Expectation[-Log[PDF[BernoulliDistribution[.2], q]],
q \[Distributed] BernoulliDistribution[.2]]
(* 0.500402 *)


This matches the formula for the entropy of the Bernoulli distribution,

-.2 Log[.2] - .8 Log[.8]
(* 0.500402 *)

-
And what does Entropy do, exactly? That was my original question. – becko Feb 2 at 16:49
Based on the comment above by Belisarius, I assume it creates a distribution function from the input list and calculates the entropy from it, but as you can see, the documentation is minimal – Jason is no longer a postdoc Feb 2 at 16:59

The Entropy function takes a list of numbers and gets the proportion of values for each unique number and applies the entropy formula you show using those proportions ($p_i$).
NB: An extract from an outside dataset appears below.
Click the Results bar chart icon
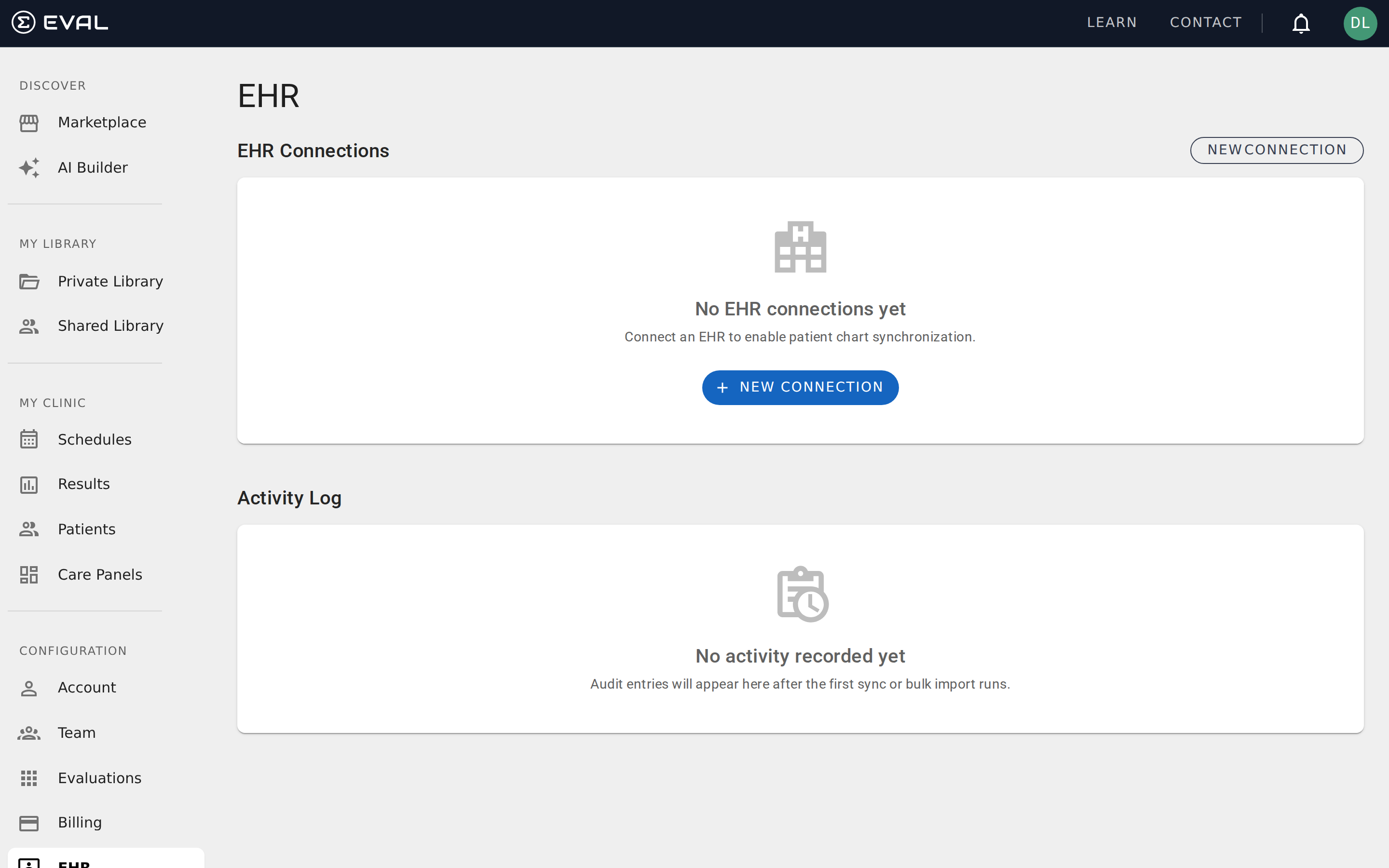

For a binomial distribution:

(* Sample size *)
n = 97

(* Take random sample *)
x = RandomVariate[BinomialDistribution[1, 0.5], n]
(* {0,0,1,0,1,1,1,0,0,1,0,0,0,1,1,0,0,0,1,0,0,0,1,1,1,1,0,0,1,1,0,0,0,
0,1,1,0,0,0,1,1,1,0,1,0,1,1,1,0,0,0,0,1,1,0,0,1,0,0,0,0,1,0,0,1,1,1,1,
0,0,0,0,0,0,0,0,0,1,0,1,0,0,0,1,1,1,0,0,0,1,1,0,1,0,0,1,1} *)

(* Calculate entropy *)
Entropy[x]


(* Totals for each unique value *)
x1 = Total[x]
(* 41 *)
x0 = n - Total[x]
(* 56 *)


For a random sample from a normal distribution where all values are unique:

n = 97
x = RandomVariate[NormalDistribution[0, 1], n]
Entropy[x]
(* Log[97] *)

-
Great! So OP would get Log[2] as an answer from any list with 2 unique values. – Jason is no longer a postdoc Feb 2 at 19:31
@JasonB If the list had a length of 2 and the two numbers were not equal to each other, then, yes, the OP would get Log[2]. But otherwise the number obtained would be dependent on the frequencies of the two unique numbers. – Jim Baldwin Feb 2 at 20:20

The entropy of a normalized list of probabilities is returned by

entropy[prob_List]/;Total[prob]==1 := With[{q=prob/.{0->1,0.0->1}}, -q.Log[q] ]


This expression avoids 0*Log[0] = Indeterminate results from probability distributions as e.g. {0.0, 0.2, 0.8}.